É natural que ao se passar para a prática, surjam desafios que exijam habilidades, conhecimentos e adaptabilidade para alcançar o sucesso. Vamos analisar esses desafios de forma detalhada e examinar as melhores práticas para superá-los, fortalecendo a eficiência e eficácia na gestão de produtos de dados.

Seguindo a ferramenta Duplo Diamante, começamos com diversas entrevistas com as pessoas usuárias para entender com mais detalhes como é o processo delas, suas necessidades e o que acreditam que sejam oportunidades de valor. Para auxiliar no registro dessas informações, usamos um modelo de dores e oportunidades na ferramenta Miro, como mostrado na Figura 2.

Figura 2 – Coleta de dores, oportunidades e resultados (etapa 1)

 

Mapeamos diversas dores e oportunidade com essas conversas, porém sabemos que seria inviável sanar todas de uma vez. Assim, passamos para a segunda etapa do Duplo Diamante e definimos, em conjunto com o time e com as pessoas usuárias, quais delas são mais importantes para atacar primeiro. Podemos usar um modelo de matriz de valor de negócio versus complexidade e esforço, como mostrado na Figura 3. As oportunidades que ficarem na zona verde (maior o valor de negócio e menor a complexidade) são as mais interessantes de serem levadas adiante. Vale ressaltar que nesta etapa, é muito importante ter a participação do time técnico, pois, com essa ajuda, conseguimos eliminar algumas oportunidades que não são do nosso escopo ou que não façam sentido em um primeiro momento.

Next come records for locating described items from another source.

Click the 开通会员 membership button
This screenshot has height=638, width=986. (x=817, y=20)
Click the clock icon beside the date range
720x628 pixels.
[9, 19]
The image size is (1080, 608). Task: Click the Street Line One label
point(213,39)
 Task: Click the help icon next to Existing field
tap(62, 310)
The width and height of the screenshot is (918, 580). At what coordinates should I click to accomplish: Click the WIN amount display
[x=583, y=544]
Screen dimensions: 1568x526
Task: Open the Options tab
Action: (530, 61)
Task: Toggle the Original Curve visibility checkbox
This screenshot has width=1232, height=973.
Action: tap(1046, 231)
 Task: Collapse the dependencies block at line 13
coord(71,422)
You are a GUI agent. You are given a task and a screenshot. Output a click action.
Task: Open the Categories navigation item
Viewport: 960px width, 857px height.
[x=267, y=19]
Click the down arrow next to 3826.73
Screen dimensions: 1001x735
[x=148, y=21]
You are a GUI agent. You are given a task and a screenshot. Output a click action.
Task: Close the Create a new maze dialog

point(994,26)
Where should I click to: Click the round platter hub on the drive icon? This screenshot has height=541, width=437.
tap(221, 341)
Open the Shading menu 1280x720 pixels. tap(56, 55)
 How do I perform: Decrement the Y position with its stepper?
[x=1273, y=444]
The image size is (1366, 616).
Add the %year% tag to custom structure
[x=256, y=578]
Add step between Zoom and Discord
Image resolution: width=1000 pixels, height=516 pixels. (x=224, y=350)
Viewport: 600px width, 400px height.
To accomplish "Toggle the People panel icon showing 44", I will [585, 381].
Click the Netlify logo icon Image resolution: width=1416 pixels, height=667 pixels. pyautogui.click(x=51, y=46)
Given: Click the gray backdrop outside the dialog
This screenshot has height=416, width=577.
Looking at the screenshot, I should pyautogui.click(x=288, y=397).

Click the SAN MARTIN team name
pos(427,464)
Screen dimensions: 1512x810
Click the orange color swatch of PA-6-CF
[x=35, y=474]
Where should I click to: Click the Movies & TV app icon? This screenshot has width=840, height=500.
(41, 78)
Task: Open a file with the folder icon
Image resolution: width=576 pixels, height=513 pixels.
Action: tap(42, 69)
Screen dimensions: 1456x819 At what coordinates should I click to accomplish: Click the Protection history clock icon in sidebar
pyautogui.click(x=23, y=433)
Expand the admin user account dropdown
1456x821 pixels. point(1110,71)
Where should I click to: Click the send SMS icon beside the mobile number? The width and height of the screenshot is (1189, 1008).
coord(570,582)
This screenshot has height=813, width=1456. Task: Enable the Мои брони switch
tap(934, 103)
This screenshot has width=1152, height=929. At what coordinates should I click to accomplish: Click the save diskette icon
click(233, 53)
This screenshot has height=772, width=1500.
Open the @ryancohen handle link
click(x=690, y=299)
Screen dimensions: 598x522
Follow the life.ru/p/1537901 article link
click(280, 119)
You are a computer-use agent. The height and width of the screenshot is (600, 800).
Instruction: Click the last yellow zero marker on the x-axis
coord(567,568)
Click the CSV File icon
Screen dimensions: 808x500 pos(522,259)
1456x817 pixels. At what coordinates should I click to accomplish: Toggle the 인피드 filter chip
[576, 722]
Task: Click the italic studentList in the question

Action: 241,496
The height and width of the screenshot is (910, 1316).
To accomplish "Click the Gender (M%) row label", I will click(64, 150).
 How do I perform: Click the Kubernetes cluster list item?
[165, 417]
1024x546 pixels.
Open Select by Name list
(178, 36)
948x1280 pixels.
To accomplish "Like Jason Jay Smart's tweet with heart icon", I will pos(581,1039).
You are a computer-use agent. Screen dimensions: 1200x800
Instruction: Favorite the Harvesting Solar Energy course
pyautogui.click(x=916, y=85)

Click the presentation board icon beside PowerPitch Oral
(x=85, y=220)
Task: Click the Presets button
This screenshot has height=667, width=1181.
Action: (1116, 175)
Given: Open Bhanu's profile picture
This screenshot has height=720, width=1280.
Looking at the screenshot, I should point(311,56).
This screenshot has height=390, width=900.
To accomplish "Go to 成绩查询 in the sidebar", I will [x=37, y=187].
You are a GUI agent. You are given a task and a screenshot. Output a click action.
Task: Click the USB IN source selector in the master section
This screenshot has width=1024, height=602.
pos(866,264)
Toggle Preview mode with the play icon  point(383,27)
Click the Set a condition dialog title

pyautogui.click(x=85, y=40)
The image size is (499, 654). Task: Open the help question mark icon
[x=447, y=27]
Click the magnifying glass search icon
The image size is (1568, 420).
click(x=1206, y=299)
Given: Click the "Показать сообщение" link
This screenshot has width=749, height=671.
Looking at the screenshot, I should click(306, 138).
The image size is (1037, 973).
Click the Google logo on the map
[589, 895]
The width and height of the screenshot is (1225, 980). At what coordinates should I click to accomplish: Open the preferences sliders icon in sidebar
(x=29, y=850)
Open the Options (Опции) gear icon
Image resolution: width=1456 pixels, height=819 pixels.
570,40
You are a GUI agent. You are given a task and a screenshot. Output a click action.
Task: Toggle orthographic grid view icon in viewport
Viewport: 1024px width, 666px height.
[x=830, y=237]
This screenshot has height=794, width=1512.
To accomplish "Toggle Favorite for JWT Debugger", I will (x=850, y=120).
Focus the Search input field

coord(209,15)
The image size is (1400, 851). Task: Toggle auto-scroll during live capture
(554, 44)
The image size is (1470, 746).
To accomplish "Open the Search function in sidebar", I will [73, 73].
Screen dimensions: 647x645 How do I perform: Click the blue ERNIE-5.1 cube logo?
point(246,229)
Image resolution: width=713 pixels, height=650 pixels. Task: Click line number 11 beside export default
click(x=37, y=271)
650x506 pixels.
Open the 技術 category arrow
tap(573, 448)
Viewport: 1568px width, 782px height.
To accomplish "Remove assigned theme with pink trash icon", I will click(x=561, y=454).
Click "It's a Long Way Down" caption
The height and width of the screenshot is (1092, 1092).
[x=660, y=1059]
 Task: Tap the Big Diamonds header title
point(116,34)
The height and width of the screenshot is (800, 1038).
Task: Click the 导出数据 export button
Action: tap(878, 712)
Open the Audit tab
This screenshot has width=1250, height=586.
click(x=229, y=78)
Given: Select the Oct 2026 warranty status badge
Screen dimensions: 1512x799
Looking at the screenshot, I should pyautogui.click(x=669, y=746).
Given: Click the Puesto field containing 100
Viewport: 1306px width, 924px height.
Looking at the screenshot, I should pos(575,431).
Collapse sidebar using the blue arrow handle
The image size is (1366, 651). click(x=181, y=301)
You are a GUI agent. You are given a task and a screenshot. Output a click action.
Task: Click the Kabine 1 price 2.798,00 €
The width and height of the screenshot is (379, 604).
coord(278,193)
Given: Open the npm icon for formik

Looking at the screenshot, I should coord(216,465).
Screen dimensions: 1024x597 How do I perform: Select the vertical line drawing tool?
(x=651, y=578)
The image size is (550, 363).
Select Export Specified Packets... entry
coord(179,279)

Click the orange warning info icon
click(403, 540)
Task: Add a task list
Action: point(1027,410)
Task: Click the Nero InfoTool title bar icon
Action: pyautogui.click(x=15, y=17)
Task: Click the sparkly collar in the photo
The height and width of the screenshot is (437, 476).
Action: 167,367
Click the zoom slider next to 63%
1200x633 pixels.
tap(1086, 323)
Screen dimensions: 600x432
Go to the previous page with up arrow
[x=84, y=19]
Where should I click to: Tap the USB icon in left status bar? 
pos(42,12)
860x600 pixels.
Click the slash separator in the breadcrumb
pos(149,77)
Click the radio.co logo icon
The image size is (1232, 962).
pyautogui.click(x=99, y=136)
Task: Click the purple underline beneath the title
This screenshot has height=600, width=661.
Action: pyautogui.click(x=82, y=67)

Figura 3 – Priorização de dores e oportunidade (etapa 2)
fonte: https://blog.plataformatec.com.br/2017/01/requisitos-em-equipes-ageis-falando-sobre-complexidade-e-incerteza/

 

Além dessas dinâmicas, para concluir o primeiro diamante sem causar impacto no desenvolvimento do produto no futuro, usamos também algumas dinâmicas para levantar e refinar regras de negócio, para um melhor detalhamento das oportunidades e clareza nas possíveis soluções.

Com isso, iniciamos o segundo diamante, referente às etapas 3 e 4 (desenvolver e entregar). Mapeamos, em conjunto com o time, quais são as soluções que podem ser desenvolvidas para sanar as dores priorizadas. É importante ressaltar que, no contexto de produtos de dados, não temos certeza de que uma solução funcionará de fato. No fundo, essas soluções são possíveis hipóteses que precisamos desenvolver na etapa 3 e validar na etapa 4.

Essa fase inicial chamamos de PoC (Prova de Conceito), em que criamos uma versão básica para comprovar que a abordagem proposta é tecnicamente viável e atende aos objetivos do produto de dados sem causar grandes danos. Com isso, encerramos a etapa 4 do Duplo Diamante.

O resultado da PoC pode ser ou não a validação da hipótese proposta. Sendo com um resultado positivo, concluímos que essa solução pode entrar na esteira de desenvolvimento de um MVP² (mínimo produto viável), dando escalabilidade e trazendo devolutivas para evoluções do produto no futuro.

²MVP: é uma versão inicial e simplificada do produto que contém apenas as funcionalidades essenciais para atender às necessidades básicas das pessoas usuárias e validar a proposta de valor do produto.

Quando a solução não atinge o resultado esperado, a hipótese é descartada. Por isso, é muito importante que as etapas iniciais do Duplo Diamante sigam com o maior número de detalhes possível, pois irá reduzir os riscos de levantar e testar hipóteses que não gerem valor.

 

 

Conclusão

A gestão de produtos de dados tem se mostrado fundamental para o sucesso das organizações, proporcionando insights valiosos para a tomada de decisões estratégicas. Por meio da definição de um objetivo claro para o produto de dados e do engajamento das pessoas usuárias desde o início do processo, é possível maximizar seu valor e eficácia.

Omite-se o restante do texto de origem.